Restaurants urged to cut food waste by shrinking portions and offering ‘doggy bags’ 

Crackdown on £20BN of food Britons bin each year: Restaurants are urged to shrink portions while ministers tell supermarkets to sell items past their best-before dates on the cheap

  • Britain’s biggest food suppliers will sign a pledge to halve food waste by 2030 
  • UK currently wastes 10.2m tons of food a year, 1.8m are processed products 
  • Hospitality and food service industry alone throws out the equivalent of 1.3billion meals a year 

Restaurants will serve smaller portions of chips and offer diners ‘doggy bags’ as part of a radical bid to cut food waste.

Details of Government-backed plans to save billions of meals from the bin emerged as the hospitality industry, alongside some of Britain’s biggest supermarkets, manufacturers and suppliers, will today sign up to a landmark pledge to halve food waste by 2030.

The UK wastes 10.2million tons of food a year – with 1.8million tons from factories in the form of processed products, one million tons from the hospitality sector, 260,000 tons from retail and the rest from households. 

Some of Britain’s biggest supermarkets, manufacturers and suppliers, will today sign up to a landmark pledge to halve food waste by 2030

The hospitality and food service industry alone throws out the equivalent of 1.3billion meals a year, or one in six of the 8billion served.

But the Government’s waste reduction advisory body, Waste and Resources Action Programme (Wrap), has created a radical action plan to slash the roughly £3billion worth of food wasted by restaurants, cafes, hotels and canteens every year – 75 per cent of which could have been eaten. 

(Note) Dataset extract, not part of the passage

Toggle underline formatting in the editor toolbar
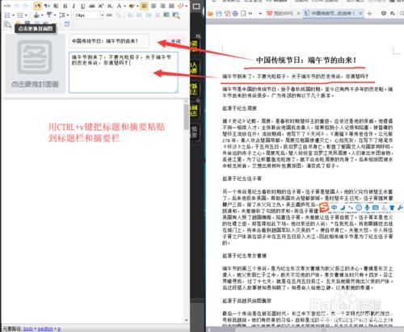 pyautogui.click(x=82, y=6)
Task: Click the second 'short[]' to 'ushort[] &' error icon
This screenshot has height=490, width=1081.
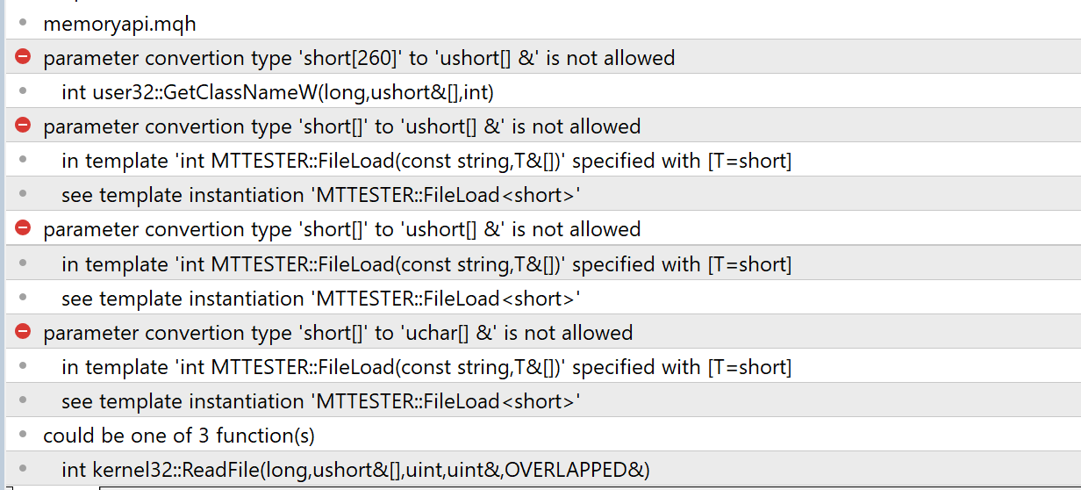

Its Guardians Of Grub campaign, backed by Environment Secretary Michael Gove, will encourage the use of doggy bags – which are common in American eateries – arguing they could help slash the 34 per cent of waste related to customer left-overs.

A Wrap spokesman said: ‘Offering the customer the option of smaller portion sizes for commonly wasted foods such as chips or rice before they are cooked might help reduce waste.’ 

Michael Gove is expected to tell delegates that throwing away millions of tons of food is an ‘environmental, economic and moral scandal’

Michael Gove is expected to tell delegates that throwing away millions of tons of food is an ‘environmental, economic and moral scandal’

Around 300 organisations and individuals will attend a major symposium – Step Up To The Plate – at the Victoria and Albert Museum in London today to adopt the pledges.

Mr Gove is expected to tell delegates that throwing away millions of tons of food is an ‘environmental, economic and moral scandal’, adding: ‘I urge businesses to join me in signing the pledge to deliver real change to stop good food going to waste.’

The Government’s food surplus and waste champion Ben Elliot, who is hosting the event, will say: ‘Climate change is no longer a buzzword. We must all stand up and be counted. 

‘We squander ten million tons of food and drink every year. Businesses throw away food worth around £5billion and £15billion is wasted from our homes. We simply must put an end to this.’